According to Robbie, there has been unexpected benefits to physio. He has improved his fitness, and by extension his emotional wellbeing. Advice on posture means that he had to start standing taller. It sounds odd, but he genuinely believes people now take him more seriously at work. Most importantly Hobbs' input has allowed him to keep up with his three children.
"I enjoy playing on the beach with them and going on walks. When my 5 year old gets tired I can carry her on my shoulders and keep going. I feel very lucky and just wish everyone who could benefit had access to the super team at Hobbs Rehab."
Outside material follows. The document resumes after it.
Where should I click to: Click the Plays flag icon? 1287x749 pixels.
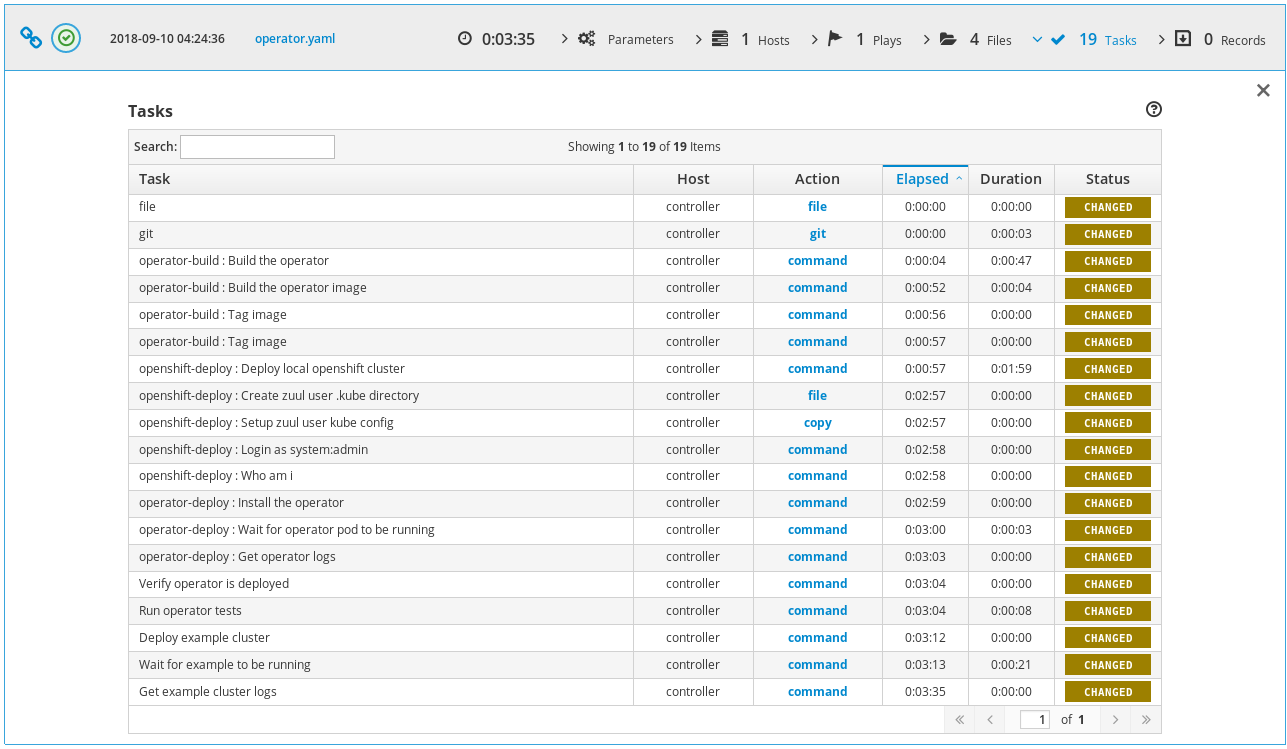[x=835, y=39]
I had my first stroke in February 2012 and had a 2nd major stroke at home. I was taken to Frimley Park hospital by ambulance, I don't really remember any thing until 2 months later I slowly awoke. I was paralysed from the neck down,
Following a three month stay in intensive care and numerous bouts of pneumonia I was transferred to Farnham hospital and carried on with my rehabilitation, with the help and support of my family the doctors & nurses I started to regain the use of my left side of my body, and started the long road to get some movement in my right side.
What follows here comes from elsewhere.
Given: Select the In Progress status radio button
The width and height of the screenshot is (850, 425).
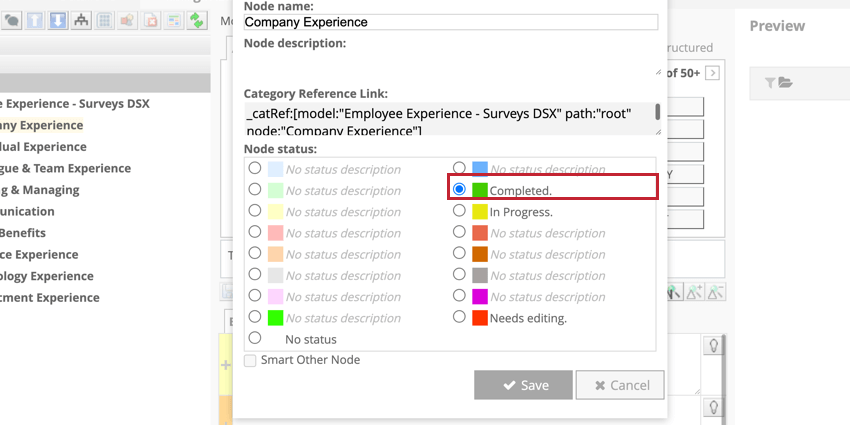Looking at the screenshot, I should (460, 211).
I first met Michelle at Hobbs South East on Christmas Eve 2012. I could only stand with a handling belt, and I had to be taken in my wheelchair into Hobbs, we discussed what my wants/expectations were and where I wanted to end up.After all the paperwork was done Michelle started her assessment of me and she made me feel comfortable and not so conscious of my disabilities. She got me to take a few very nervous steps with my walking stick, and these were my first independent steps.
The future wasn't as frightening as I thought and it gave me confidence to face it. It has not been an easy road and there have been dark times for me as I made progress. am starting to walk with a walking pole and have found that I need to have goals to aim for no matter how small. My targets for this year include driving for the first time in over 6 years, generally improving and getting more independence.Michelle and the rest of the team at Hobbs have been very supportive during my time here. I am on a path and don't know where or when it will end. I have nothing but respect for Hobbs and their ability. Hobbs say you have to put a lot of time & effort into your recovery but Michelle/Hobbs are a part of my ongoing recovery.
I can't thank them enough for seeing past the shell that I was and getting me to this stage. I will keep fighting the effects of my strokes.